README.md

February 9, 2021 · View on GitHub

Dataset name: Comparative Question Completion

What’s in the dataset?

The dataset includes short questions in natural language that make comparisons between entity pairs, for example, “is a cockroach or beetle more dangerous?”

The questions are in three subject domains: animals, cities and NBA players.
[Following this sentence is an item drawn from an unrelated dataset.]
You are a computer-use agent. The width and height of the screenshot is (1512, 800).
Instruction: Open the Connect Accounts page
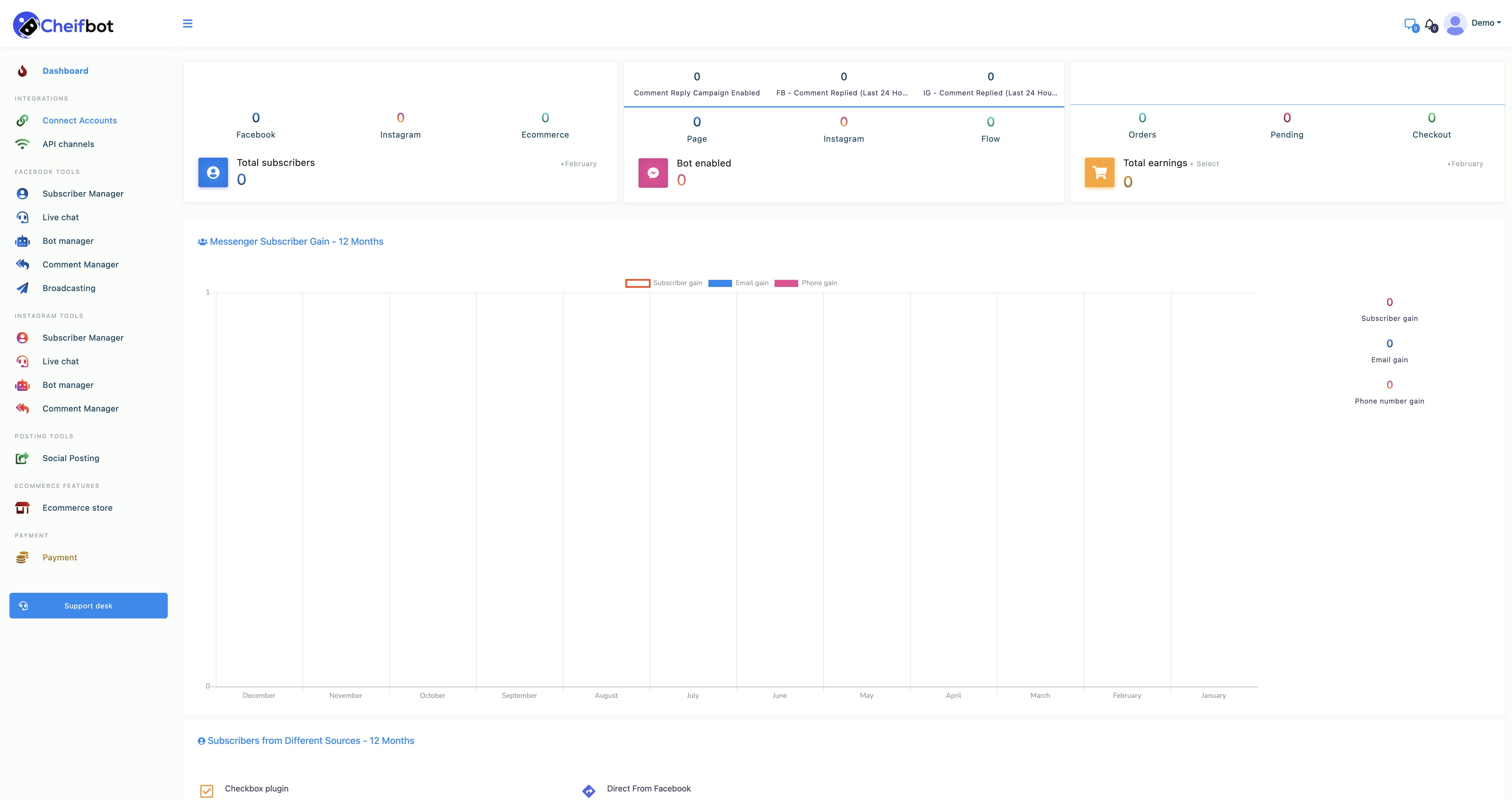pyautogui.click(x=79, y=120)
In each sentence, one of the compared entities in the sentence has been 'masked' (replaced with a [MASK] symbol). For example, for the question above the masked sentence is: “is a [MASK] or beetle more dangerous?” The dataset presents the task of automatically recovering the masked entity name, and provides the original entity for evaluation purposes. In addition to the original masked entity text (e.g., 'cockroach'), it details the respective Wikidata entity ID, (e.g., 'Q18123008').

Structure of the data:

Text files of tab-separated columns. There are three files of identical structure, per subject domain.

Data elements:

A sentence-long question, in which an entity name has been replaced with a genetic '[MASK]' token. The text has been pre-processed using BERT, and the beginning and end of the sentence are denoted by [CLS] and [SEP] tokens. Example: “[CLS] is a [MASK] or beetle more dangerous ? [SEP]”
The masked text span Example: 'cockroach'
The Wikidata entity identifier, which maps to the masked text. This mapping was obtained automatically using an entity linking system. Example: 'Q18123008' (The Wikidata entity page is located at https://www.wikidata.org/wiki/Q18123008)
The conjectured property along which the comparison is made. This property was identified heuristically, based on the sentence’s text. Example: 'dangerous'

Google makes its annotations available pursuant to CC-BY 4.0 license.